Microsoft is throwing in the towel with Edge and is thinking about a new web browser for Windows 10, this time based on Chromium.
The Microsoft Edge web browser has had little success since its debut on Windows 10 in 2015. Built from the ground up with a new rendering engine known as EdgeHTML, Microsoft Edge was designed to be fast, light and secure, but was launched with a plethora of issues that led users to reject it early. Since then Edge has struggled to gain traction, thanks to its constant instability and lack of mental sharing, from web users and developers.
For this reason, Microsoft is throwing in the towel with EdgeHTML and is instead building a new Chromium-based web browser, which uses a similar rendering engine popularized by Google's Chrome browser known as Blink. Codename"Anaheim", this new browser for Windows 10 will replace Edge as the default browser on the platform. It is currently not known whether Anaheim will use the Edge brand or a new brand or whether the user interface between Edge and Anaheim is different. One thing is certain, however: EdgeHTML in the default browser of Windows 10 is dead.
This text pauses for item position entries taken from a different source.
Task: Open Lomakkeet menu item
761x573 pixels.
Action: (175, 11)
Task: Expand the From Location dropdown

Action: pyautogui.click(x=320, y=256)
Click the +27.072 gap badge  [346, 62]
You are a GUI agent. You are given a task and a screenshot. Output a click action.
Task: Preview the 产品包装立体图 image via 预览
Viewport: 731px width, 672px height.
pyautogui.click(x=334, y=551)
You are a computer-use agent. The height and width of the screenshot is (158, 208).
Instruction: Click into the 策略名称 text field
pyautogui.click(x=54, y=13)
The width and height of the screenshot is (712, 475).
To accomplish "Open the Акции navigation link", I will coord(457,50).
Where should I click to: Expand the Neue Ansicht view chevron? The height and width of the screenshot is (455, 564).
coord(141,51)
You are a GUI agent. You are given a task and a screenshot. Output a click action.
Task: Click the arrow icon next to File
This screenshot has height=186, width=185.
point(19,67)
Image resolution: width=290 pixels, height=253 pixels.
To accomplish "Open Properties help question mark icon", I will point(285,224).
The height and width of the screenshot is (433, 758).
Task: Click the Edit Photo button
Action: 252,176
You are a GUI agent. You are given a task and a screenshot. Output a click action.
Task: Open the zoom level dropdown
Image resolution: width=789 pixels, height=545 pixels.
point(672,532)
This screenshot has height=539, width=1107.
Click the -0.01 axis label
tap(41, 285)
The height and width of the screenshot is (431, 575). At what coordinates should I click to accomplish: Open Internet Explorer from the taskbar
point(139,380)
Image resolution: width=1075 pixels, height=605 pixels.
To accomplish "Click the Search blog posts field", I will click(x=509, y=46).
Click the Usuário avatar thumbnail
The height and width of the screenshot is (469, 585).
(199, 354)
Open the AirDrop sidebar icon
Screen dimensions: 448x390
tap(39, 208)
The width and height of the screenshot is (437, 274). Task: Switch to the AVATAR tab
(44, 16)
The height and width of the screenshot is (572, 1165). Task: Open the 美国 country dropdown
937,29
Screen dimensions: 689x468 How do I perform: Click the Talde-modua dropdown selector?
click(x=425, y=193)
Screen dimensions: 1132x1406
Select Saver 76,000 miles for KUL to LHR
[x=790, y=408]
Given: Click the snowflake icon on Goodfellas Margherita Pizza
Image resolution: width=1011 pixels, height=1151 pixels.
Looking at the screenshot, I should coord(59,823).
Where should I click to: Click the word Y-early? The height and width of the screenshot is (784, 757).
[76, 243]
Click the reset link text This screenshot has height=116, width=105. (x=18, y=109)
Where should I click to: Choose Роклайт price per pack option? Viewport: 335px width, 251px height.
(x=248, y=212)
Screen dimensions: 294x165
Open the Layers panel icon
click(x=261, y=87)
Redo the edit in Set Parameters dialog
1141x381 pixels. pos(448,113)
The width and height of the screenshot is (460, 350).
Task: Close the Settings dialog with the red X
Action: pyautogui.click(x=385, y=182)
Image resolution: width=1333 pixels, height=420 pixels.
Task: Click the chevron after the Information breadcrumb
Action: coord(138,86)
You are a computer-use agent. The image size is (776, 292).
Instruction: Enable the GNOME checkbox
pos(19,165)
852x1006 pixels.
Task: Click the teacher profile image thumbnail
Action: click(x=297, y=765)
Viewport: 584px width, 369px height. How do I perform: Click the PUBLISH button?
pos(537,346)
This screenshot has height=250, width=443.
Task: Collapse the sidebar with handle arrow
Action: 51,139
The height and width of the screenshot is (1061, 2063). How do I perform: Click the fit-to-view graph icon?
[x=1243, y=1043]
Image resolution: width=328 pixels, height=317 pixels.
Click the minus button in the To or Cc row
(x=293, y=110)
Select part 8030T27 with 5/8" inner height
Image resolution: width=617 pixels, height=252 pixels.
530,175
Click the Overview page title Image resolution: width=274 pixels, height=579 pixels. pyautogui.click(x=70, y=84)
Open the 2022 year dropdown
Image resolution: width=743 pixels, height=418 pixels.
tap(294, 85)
EdgeHTML is dead - long life to Blink
Many will be happy to know that Microsoft is finally adopting a different rendering engine for the default web browser on Windows 10. The use of Chromium means that websites should behave exactly as they did on Google Chrome in Microsoft's new Anaheim browser, which means that users should not suffer the same instability and performance issues as they found Edge today. This is the first step to revitalizing the built-in Windows 10 web browser for users on PCs and phones. Edge on iOS and Android already uses native rendering engines for those platforms, so it won't change much on that front.
In addition, Microsoft engineers were recently spotted in code in the Chromium project to make Google Chrome work on ARM. Maybe part of that work will translate to Anaheim even on Windows 10 on ARM.
Most likely we will see Microsoft introduce Anaheim during the 19H1 development cycle, which Insiders is currently testing in the Fast ring. Microsoft's web browser should finally be able to compete with Chrome, Opera and Firefox and those who are all-in with the Microsoft ecosystem will finally have a Microsoft browser that works well when browsing the web.
There are still many things we don't know about Anaheim and we're sure we'll hear more officially from Microsoft in the coming weeks.